Valentino Camiletti has always loved nature, and his scientific knowledge of fauna and flora (particularly Alpine flora) owes much to his past as an illustrator for specialist magazines such as Reserves naturelles (Brussels's review of nature reserves and ornithology).


He has also illustrated for the C.E.B.O. (the Flanders equivalent of the Italian Lipu) and for the WWF. Painting has been a passion in his blood since he began executing copies of Impressionist and Flemish masters at a young age for the Museo Civico in Como. Self-taught oil painting, however, was no longer enough for him, and eager to learn new techniques, he attended the European Institute of Design in Milan.

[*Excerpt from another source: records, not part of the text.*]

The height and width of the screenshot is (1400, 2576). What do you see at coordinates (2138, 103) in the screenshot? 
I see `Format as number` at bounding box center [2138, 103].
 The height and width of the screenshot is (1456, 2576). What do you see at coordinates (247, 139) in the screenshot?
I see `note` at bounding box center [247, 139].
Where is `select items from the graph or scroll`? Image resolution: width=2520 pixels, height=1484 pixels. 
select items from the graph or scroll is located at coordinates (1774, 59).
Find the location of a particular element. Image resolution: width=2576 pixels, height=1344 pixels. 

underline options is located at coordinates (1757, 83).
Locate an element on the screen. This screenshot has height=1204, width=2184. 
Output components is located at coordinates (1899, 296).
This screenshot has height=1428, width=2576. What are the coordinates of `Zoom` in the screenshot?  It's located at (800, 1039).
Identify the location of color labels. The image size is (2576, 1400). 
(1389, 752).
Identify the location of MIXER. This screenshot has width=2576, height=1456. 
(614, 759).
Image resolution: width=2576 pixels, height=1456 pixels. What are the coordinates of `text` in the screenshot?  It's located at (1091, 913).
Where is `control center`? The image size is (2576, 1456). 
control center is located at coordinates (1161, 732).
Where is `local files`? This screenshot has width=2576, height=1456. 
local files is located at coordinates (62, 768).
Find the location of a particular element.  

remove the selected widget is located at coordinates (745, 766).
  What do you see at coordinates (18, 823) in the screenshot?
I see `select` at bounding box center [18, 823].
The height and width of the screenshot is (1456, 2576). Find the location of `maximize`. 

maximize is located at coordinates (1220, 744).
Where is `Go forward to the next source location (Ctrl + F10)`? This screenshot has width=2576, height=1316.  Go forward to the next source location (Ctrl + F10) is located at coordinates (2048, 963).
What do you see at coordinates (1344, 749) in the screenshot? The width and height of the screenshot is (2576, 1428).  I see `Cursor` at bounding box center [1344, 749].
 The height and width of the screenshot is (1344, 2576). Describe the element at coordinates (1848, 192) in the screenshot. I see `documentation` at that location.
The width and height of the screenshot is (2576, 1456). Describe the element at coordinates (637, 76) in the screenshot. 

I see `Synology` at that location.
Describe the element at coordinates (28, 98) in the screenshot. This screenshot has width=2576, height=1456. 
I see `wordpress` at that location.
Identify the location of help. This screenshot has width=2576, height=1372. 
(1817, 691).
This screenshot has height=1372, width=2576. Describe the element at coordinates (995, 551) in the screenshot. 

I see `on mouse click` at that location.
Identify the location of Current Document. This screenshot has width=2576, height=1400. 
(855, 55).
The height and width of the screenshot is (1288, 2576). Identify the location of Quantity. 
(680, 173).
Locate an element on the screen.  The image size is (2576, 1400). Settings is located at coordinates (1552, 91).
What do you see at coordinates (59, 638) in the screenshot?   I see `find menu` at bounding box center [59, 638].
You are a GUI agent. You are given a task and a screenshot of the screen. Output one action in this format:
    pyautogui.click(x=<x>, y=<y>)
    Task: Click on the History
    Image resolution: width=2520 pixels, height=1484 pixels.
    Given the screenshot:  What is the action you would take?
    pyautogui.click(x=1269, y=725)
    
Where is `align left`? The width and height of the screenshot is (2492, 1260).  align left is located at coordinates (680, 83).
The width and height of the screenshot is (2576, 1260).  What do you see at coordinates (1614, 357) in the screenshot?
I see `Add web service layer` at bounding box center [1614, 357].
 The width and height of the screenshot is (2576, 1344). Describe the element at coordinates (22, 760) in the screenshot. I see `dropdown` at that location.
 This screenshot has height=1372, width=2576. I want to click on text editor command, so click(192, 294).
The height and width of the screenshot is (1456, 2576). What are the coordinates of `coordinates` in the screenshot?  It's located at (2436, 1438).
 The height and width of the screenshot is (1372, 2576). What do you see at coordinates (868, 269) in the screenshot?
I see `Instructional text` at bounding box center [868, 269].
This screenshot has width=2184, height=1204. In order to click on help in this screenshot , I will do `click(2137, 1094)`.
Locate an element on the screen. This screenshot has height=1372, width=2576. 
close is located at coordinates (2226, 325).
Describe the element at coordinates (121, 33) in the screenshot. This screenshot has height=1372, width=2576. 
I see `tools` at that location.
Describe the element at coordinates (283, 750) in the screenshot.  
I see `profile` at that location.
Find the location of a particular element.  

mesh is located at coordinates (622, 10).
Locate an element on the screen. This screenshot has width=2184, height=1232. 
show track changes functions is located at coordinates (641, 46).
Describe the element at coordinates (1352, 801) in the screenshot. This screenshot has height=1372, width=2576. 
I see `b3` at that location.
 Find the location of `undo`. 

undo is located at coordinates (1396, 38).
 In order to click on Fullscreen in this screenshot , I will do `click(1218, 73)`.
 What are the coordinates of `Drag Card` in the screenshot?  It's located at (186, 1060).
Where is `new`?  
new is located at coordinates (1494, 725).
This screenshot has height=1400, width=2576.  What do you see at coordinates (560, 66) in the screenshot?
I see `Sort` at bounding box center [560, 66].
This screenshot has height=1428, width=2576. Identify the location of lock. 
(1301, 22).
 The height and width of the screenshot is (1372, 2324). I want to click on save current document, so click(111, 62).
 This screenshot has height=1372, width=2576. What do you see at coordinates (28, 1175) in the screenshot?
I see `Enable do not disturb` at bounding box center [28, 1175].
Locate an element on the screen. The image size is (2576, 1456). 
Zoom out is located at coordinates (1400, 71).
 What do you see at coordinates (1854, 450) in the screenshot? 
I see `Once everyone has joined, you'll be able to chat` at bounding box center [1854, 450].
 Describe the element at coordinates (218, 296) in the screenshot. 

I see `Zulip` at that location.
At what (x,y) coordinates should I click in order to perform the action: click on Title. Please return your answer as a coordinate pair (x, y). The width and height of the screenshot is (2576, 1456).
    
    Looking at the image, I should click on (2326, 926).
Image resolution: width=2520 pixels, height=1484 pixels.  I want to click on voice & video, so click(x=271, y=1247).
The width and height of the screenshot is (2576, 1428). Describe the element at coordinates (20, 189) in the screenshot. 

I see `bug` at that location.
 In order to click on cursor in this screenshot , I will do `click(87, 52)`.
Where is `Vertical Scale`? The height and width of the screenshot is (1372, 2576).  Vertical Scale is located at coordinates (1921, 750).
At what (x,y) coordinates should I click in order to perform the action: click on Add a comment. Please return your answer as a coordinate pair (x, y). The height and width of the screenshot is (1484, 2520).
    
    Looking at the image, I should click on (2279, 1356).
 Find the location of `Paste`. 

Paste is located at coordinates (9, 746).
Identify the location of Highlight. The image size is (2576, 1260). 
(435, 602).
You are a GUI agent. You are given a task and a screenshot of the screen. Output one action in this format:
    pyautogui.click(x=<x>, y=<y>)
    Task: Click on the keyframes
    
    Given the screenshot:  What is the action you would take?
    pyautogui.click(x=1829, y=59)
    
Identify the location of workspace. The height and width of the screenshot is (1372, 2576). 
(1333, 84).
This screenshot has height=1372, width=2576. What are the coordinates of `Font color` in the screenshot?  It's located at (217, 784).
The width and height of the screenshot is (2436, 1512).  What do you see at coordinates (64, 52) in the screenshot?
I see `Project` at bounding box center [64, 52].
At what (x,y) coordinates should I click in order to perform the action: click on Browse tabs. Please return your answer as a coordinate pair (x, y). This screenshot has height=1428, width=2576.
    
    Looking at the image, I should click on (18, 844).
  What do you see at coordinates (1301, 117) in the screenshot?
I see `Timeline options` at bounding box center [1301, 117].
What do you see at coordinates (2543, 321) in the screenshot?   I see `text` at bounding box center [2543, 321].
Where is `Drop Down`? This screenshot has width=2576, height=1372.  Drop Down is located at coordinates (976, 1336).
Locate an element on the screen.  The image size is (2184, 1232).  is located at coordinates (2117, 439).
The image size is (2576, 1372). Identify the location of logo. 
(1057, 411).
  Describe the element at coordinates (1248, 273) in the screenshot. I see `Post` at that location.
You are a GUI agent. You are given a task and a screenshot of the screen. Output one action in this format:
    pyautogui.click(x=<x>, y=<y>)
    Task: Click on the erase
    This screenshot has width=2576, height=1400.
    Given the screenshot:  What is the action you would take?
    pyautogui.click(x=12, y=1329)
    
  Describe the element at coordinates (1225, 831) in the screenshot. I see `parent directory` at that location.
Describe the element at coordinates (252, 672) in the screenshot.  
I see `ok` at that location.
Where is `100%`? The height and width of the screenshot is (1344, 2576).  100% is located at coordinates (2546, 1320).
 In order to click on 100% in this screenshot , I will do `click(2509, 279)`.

There, in addition to learning tempera, watercolor, airbrush, and pastel, he specialized in naturalistic drawing and animal anatomy.


His technique, known as "mixed," typically includes watercolor, gouache, pastel, and occasionally acrylic. In recent years, so frenetic and somewhat superficial for conventional art, always subservient to fashion and the pursuit of abstruse digital techniques, Camiletti decided to deepen his artistic knowledge personally and as a self-taught artist. He passionately studied the works of the old masters of the Italian and Flemish Renaissance. He dusted off the ancient workshop techniques of the 14th and 15th centuries, such as egg tempera on wood and parchment, so exemplarily explained by Cennini in his "Treatise on Painting." Camiletti's art is rather unique for our hasty and superficial times; an artistic practice that goes against the grain, based on slow and ancient rituals, patient layers of color and subtle glazes executed with pigments often drawn from nature to represent nature in all its forms.


Although in recent years he has specialized as an "Animalier," he does not disdain portraits, landscapes, and still lives, often executing them on commission.